Assuming you are not at your off-grid retreat and not planning to hike there, how do you train so you’ll be ready when you are living there on a permanent basis. It may not actually be permanent, but you have to plan for that eventuality. No one is able to predict how long any disruption may last, and you have to be ready for whatever comes down the pike. It doesn’t matter how you have prepared your retreat for off-grid living, I have three words for the primary feature of your life there. HARD-PHYSICAL-LABOR. Any aides requiring fuel will have to be used sparingly. First, because of the uncertainty of how long conditions will last, your limited supplies of fuel will require managing. Second, OPSEC. All powered equipment, even electrical, make recognizable noises. The following are exercises that are inexpensive, or relatively so, and attempt to duplicate what will likely be at least a major part of any off-grid scenario.

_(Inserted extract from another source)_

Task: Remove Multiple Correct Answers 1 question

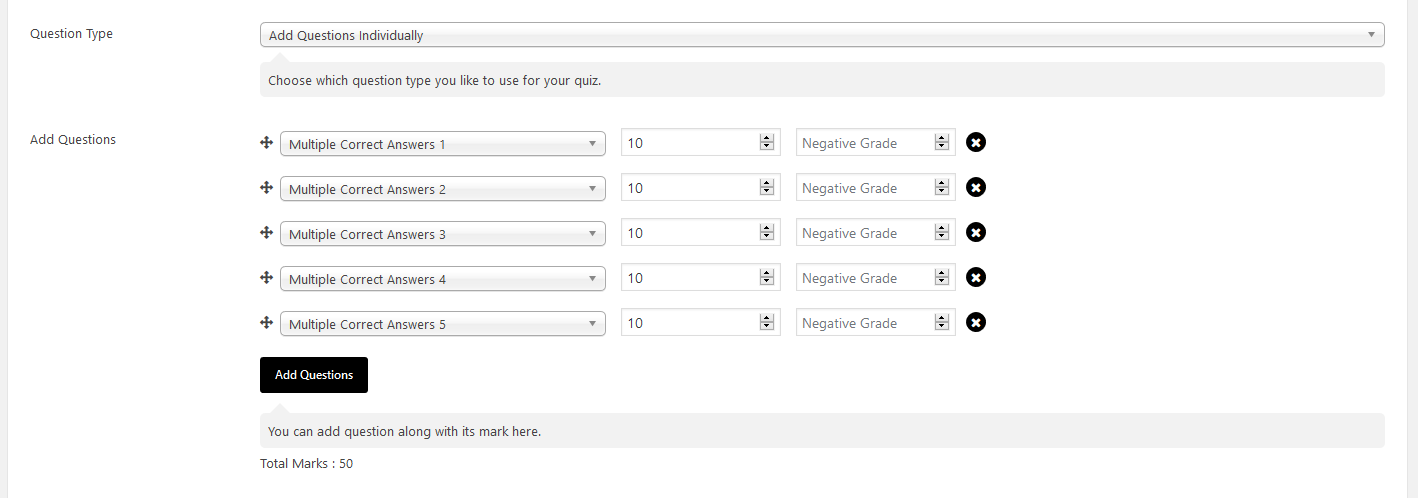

For the first one, go to the nearest lumber yard that has them and purchase the heaviest railroad tie you can find. The same length ties can vary in weight by as much as 30 pounds. An eight foot length is minimum; 10 or 12 feet is even better. Also pick up, if you don’t already have, a pair of good heavy weight leather gloves. Place the tie on the ground wherever you have room. Stand at one end, bend your knees with your back straight, and work your fingers underneath. Stand up with the tie, curl it up to your shoulder, work your hands around, and press it over your head. Move forward, working up the tie until it is vertical. Reverse the motions until it is back on the ground. Repeat until your muscles turn to jello. When you can do this continuously for 1/2 hour, add five knee bends, curls, and presses to each rep. Perform the routine at least five times per week, until living at your retreat when all extra exercise programs will become unnecessary.

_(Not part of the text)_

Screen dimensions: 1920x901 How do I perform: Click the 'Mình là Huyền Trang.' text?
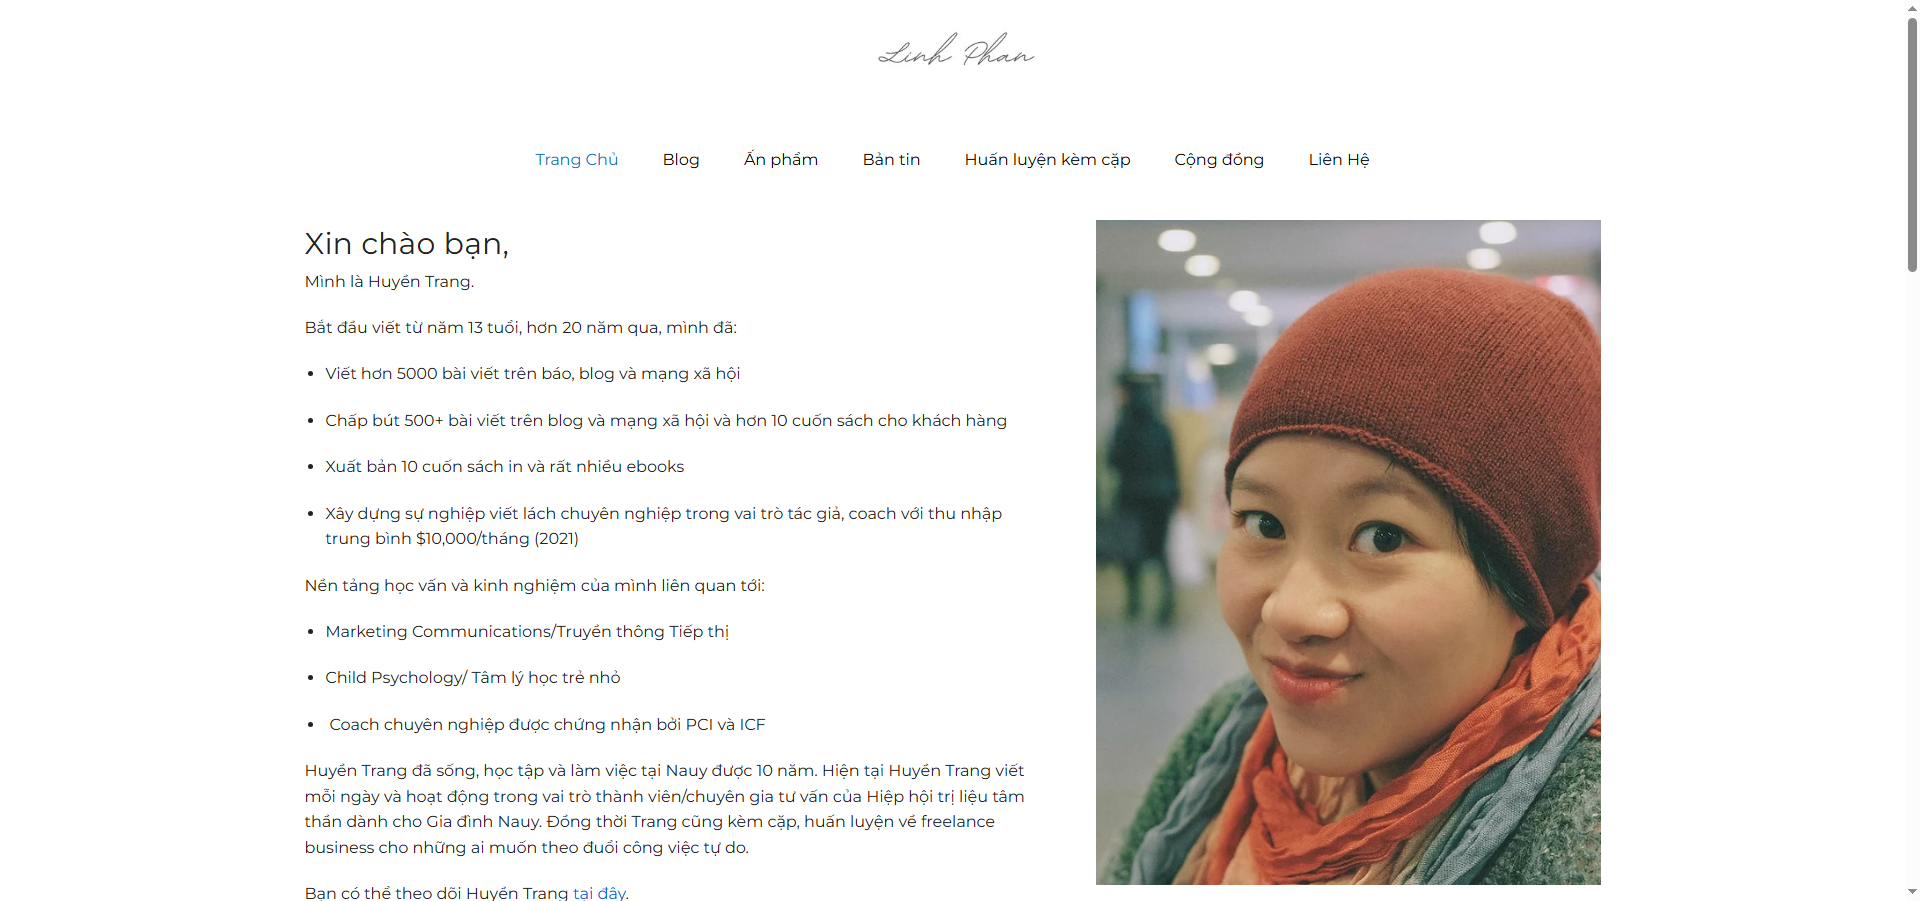pyautogui.click(x=389, y=282)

The second routine requires more money and space, but it is still cheaper than any gym membership. Purchase a contractor’s wheel barrow, rake, shovel, gloves, and 20 tons of ½” minus gravel. Have the gravel dumped in a single pile. Shovel the gravel into the wheel barrow and move it, one wheel barrow load at a time, up to 50 yards away to a new separate pile. Approximately 25-30 shovels full will be a good load. Be sure to keep your back straight and lift with your legs. Rake up every rock from the first pile. Work six days per week, 1-2 hours per day, until the entire pile has been moved. Move it all back. Repeat until all the gravel is gone. I don’t know where it goes either; it just seems to disappear. If you have enough property, and don’t have a need for gravel, digging a hole 10’x10’x4′, moving the dirt to a new location, and burying the hole will accomplish the same thing. While neither of these is very glamorous or entertaining, each attempts to approximate the physical conditions and psychological atmosphere of day to day life at a retreat.

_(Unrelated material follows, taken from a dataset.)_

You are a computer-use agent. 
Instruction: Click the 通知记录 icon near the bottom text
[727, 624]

Survival during a serious societal disruption will not be pretty, and will not be pretty for quite some time. It will be boring, repetitive, dirty, and physically demanding. Much of it can be very dangerous to perform when not tired, let alone when it is necessary to work while exhausted due to unexpected circumstances. It won’t be physically demanding in the way that running marathons or bench pressing 200 lbs is. It will be long periods of hard physical labor engaging every muscle of your body. It may be even more taxing mentally. Your survival will be dependent on it, so you can’t take a day off if you don’t feel well. You can’t vary your work out to keep yourself fresh or allow your body to recover from something particularly strenuous. Working from sunup to sundown will be the norm, just as it was before all of the labor-saving devices of the 20th century appeared. I have probably set the training standards for each of the programs higher than is necessary, but I feel the routines are much better than any I have read in the blog at being able to prepare you physically for what may be on the horizon. If you don’t get real about the way things will be after it hits the fan and train for those conditions now, you won’t be ready to deal with them if or when they occur.